Houston's seen a growth in startup and venture investment — even amid the pandemic — and a group of Houston innovators sat down for a virtual event to discuss what's lead to this evolution.

The Greater Houston Partnership hosted an installment of its Houston Industry Series focused on Digital Tech on Thursday, September 24. The panel of experts, moderated by Krisha Tracy of Google Cloud, discussed how they've observed the paradigm shift that's occurred in Houston over the past few years — and why.

Missed the discussion? Here are some significant overheard moments from the virtual event.

“I think there really is an interest for venture capital here, both locally and also welcoming it from outside of Houston. … There’s something magical happening in Houston, and [VCs] want a piece of it. I think that magical piece is a renewed interest in collaborating.”

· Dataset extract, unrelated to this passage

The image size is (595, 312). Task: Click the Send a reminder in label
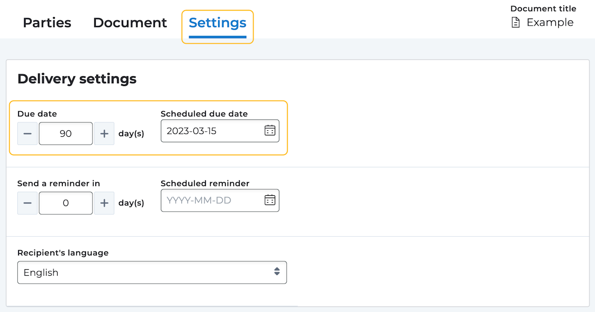tap(59, 184)
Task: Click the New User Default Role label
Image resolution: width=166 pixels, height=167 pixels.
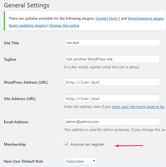Action: [x=23, y=162]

Stephanie Campbell, managing director of Houston Angel Network and co-founder of The Artemis Fund. "I think a lot [of this progress] is due to the GHP, Houston Exponential, and the founding of the HX Venture Fund to bring those venture funds to Houston to say, 'what's happening here?'" Campbell adds, saying that this connectivity and collaboration that's happening in Houston VC is unique.

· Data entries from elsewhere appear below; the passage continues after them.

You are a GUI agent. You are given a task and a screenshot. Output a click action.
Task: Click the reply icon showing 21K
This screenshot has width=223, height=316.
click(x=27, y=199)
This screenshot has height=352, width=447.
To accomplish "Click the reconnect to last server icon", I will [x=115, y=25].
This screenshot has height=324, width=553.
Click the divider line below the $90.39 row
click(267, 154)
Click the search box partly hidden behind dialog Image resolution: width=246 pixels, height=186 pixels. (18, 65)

“I think there’s a misconception around all we do is oil and gas and life science in Houston, but when you think about what VC-backable companies look like, they’re tech, they’re B2B SaaS, they’re highly scalable, and they don’t tend to be capital-intensive types of things we see corporate venture backing.”

Campbell says, adding "the connectivity and the interest in VC is really taking off. It's an exciting time to be in Houston and Texas in general."

“Plug and Play’s ventures team is based in Silicon Valley and one thing they enjoy about meeting Houston-based founders is valuations tend to be more reasonable than in the Bay Area."

Payal Patel, director of Plug and Play Tech Center in Houston. "There are gems to be found," she adds.

“I don’t know what it is — if it’s something in the water or just Texans being very friendly, but the investors here share deal flow. It takes a village, and I think we all understand a rising tide lifts all boats."

Patel says on the collaborative nature of Houston. "It's really magical."

“What you’re witnessing is a city that has been waiting for industrial innovation to reach the point where it can be adopted at a really high scale, and that happened around 2017.”

Jon Nordby, managing director at MassChallenge Texas in Houston. Nordby adds that MassChallenge in Houston hasn't been keen on consumer tech, or the "grilled cheese delivery apps," as he describes. "We like companies that are in love with problems, not so much in love with solutions. … We build really meaningful tech."

“Over the last year or two, we’ve seen that sleeping giant get awoken. Open and external innovation is newly adopted by more legacy industries where it wasn’t before — and that’s just created a mountain of opportunities for startups and investors alike.”

Nordby says on the shift toward this meaningful, problem-solving technology, which Houston is full of, as he observes.